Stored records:
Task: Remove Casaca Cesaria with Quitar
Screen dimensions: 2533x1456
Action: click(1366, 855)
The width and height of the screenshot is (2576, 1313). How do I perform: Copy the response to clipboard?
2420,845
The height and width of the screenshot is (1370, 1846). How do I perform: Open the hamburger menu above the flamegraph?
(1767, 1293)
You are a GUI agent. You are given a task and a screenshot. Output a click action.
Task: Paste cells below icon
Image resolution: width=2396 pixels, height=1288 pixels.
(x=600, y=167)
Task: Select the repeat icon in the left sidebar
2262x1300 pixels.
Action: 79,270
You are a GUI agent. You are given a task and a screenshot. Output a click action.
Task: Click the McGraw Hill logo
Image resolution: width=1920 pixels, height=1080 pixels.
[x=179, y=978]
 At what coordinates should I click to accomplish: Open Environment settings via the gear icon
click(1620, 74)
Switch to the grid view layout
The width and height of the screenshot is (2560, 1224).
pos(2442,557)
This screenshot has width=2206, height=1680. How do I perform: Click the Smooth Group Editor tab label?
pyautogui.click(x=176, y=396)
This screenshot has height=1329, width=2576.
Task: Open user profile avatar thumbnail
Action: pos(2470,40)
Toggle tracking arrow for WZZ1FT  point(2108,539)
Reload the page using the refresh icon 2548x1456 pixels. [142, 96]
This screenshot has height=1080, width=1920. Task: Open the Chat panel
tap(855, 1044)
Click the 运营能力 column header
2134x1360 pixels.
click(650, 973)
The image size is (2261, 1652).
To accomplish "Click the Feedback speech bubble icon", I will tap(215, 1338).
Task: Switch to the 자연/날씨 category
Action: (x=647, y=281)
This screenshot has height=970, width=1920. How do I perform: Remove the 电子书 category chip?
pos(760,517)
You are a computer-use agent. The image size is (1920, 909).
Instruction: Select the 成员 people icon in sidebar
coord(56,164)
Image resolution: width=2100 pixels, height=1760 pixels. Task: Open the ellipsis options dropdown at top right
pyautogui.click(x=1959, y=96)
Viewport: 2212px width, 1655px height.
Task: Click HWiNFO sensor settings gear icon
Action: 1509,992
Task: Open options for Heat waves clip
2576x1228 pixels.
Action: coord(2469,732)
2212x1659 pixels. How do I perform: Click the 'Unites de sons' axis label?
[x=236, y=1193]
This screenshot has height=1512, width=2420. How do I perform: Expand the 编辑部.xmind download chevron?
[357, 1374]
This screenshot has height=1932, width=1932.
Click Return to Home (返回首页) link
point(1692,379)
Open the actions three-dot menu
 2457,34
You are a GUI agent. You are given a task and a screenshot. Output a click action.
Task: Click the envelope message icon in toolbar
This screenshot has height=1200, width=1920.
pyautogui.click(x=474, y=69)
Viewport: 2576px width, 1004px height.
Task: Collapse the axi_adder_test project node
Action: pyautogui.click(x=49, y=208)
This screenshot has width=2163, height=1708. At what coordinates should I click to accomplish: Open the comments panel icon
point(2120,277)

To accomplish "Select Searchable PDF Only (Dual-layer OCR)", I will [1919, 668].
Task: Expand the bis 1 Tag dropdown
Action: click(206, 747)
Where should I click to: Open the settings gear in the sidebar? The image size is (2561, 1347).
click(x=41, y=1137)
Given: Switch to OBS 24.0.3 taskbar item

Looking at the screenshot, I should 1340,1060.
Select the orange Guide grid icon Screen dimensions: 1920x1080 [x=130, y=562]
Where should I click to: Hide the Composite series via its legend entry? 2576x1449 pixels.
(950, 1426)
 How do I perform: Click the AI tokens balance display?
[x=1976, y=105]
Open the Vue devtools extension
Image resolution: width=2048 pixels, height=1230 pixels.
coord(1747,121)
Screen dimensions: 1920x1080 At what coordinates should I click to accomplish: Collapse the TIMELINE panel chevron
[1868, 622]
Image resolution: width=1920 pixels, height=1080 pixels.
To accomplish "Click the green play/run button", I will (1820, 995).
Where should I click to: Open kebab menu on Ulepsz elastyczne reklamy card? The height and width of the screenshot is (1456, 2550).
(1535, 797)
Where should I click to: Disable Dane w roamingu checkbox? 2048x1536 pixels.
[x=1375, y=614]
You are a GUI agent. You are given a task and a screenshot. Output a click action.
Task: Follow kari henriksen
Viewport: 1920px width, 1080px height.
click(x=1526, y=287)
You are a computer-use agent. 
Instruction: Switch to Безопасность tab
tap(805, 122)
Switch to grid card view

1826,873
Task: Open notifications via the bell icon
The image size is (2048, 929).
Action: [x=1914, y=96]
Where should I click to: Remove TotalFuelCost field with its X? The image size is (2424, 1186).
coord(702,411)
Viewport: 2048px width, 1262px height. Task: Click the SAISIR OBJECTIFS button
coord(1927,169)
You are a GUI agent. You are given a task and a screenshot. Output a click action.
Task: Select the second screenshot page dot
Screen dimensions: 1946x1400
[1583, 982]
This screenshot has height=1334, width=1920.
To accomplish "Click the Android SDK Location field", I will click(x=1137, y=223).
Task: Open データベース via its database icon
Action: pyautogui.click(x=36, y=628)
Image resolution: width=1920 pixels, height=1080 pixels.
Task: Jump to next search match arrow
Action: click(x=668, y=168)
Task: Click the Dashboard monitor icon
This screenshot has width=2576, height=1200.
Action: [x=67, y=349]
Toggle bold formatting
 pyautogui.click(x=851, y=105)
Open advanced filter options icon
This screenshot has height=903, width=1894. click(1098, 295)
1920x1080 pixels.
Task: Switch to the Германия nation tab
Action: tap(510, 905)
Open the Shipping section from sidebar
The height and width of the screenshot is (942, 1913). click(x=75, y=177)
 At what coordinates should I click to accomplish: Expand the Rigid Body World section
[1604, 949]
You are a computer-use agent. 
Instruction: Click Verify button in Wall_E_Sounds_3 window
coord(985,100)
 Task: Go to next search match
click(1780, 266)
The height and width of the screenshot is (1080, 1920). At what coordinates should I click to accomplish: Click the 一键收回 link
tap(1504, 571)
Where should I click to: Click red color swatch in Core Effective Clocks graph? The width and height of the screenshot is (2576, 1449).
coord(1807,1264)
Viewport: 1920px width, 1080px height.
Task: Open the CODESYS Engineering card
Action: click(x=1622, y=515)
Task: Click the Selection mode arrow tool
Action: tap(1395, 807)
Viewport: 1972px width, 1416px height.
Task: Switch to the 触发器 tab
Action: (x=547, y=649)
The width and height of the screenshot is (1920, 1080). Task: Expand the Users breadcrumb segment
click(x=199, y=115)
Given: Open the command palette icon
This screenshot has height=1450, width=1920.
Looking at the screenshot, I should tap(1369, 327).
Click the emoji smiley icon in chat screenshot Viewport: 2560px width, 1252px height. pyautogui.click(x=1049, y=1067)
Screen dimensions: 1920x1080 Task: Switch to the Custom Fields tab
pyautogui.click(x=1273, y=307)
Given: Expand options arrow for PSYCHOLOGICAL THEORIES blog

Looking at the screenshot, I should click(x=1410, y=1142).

Required action: The response must hold only the lines above from the line with "Screen dimensions: 1946x1400" through the line with "Task: Click the Dashboard monitor icon", each copied exactly, both ends kept.

Written solution:
Screen dimensions: 1946x1400
[1583, 982]
This screenshot has height=1334, width=1920.
To accomplish "Click the Android SDK Location field", I will click(x=1137, y=223).
Task: Open データベース via its database icon
Action: pyautogui.click(x=36, y=628)
Image resolution: width=1920 pixels, height=1080 pixels.
Task: Jump to next search match arrow
Action: click(x=668, y=168)
Task: Click the Dashboard monitor icon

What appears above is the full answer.